Marcos accepted the officials’ “courtesy resignations,” which the government had called for in January, saying narcotics syndicates may have corrupted senior leaders of the police force.
The officers are “allegedly involved in illegal drug activities” and were on a list provided by the National Police Commission Ad Hoc Advisory Group, which investigated the matter, the presidential office said.
The 18 were among 935 police officers who had earlier tendered their resignations as part of the force’s cleansing program, national police chief Gen. Benjamin Acorda said. Among them are three police brigadier generals, while the rest are colonels.
They are being restricted to their barracks and continuously being monitored pending an investigation, Acorda added.

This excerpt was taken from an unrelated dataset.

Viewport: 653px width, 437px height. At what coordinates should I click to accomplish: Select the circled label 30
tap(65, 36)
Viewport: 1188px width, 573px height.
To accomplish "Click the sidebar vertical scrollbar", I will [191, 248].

The measure was “to preclude them from exerting further influence and, or performing illegal activities using their positions.”

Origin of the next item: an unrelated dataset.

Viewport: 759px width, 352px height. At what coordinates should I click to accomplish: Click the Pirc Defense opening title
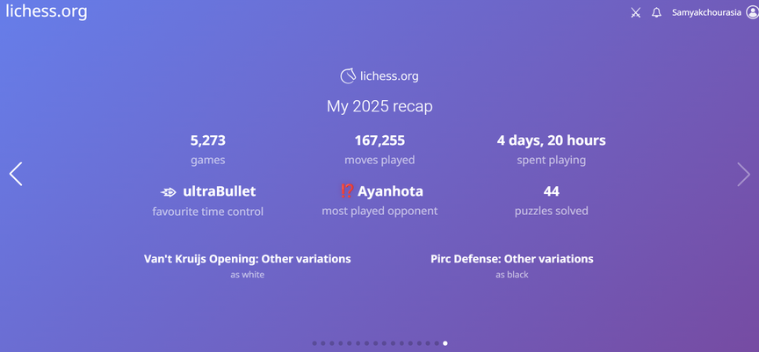point(511,259)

He added that he “recommended the non-acceptance” of the resignations of the lower-ranking police officers.
“It’s a no-no that we get involved in it [illegal drugs] and let’s take advantage of this as a mode of really coming up with a better image for the Filipinos,” Acorda said.
Dirty cops have no place in the organization, he added.
In January, Interior Secretary Benjamin Abalos Jr. called for all full-fledged police colonels and generals to file courtesy resignations.
The call stemmed from the arrest of a police sergeant during a drug operation in Manila in October 2022 that yielded more than a ton of methamphetamine hydrochloride.
The request from Abalos came six years after Marcos’ predecessor, Rodrigo Duterte, directed the national police to carry out a war on drugs that killed thousands of Filipinos, mostly from poor communities.
On Monday, Marcos told Congress that his administration would endeavor to put a “new face” to the anti-drug campaign started under Duterte.
“It is now geared towards community-based treatment, rehabilitation, education, and reintegration, to curb drug dependence among our affected citizenry,” the president said in his State of the Nation Address.
“Unscrupulous law enforcers” involved in drug trafficking had been identified, Marcos added.
“I will be accepting their resignations.”
Those who are sacked would be replaced by “individuals with unquestionable integrity, and who will be effective and trustworthy in handling the task of eliminating this dreaded and corrosive social curse,” he said.
Still, police were under orders to “relentlessly continue our fight against drug syndicates, shutting down their illegal activities and dismantling their network of operations,” Marcos said.
The Philippine president faces questions over justice related to Duterte’s drug war, which left about 8,000 suspected drug addicts and dealers dead, activists have said.
Last week, the International Criminal Court turned down a Philippine appeal to block an ICC investigation into the drug war.
Reacting to that ruling, Marcos on Friday said that Manila would no longer deal with the ICC nor cooperate with it “in any way, shape, or form.”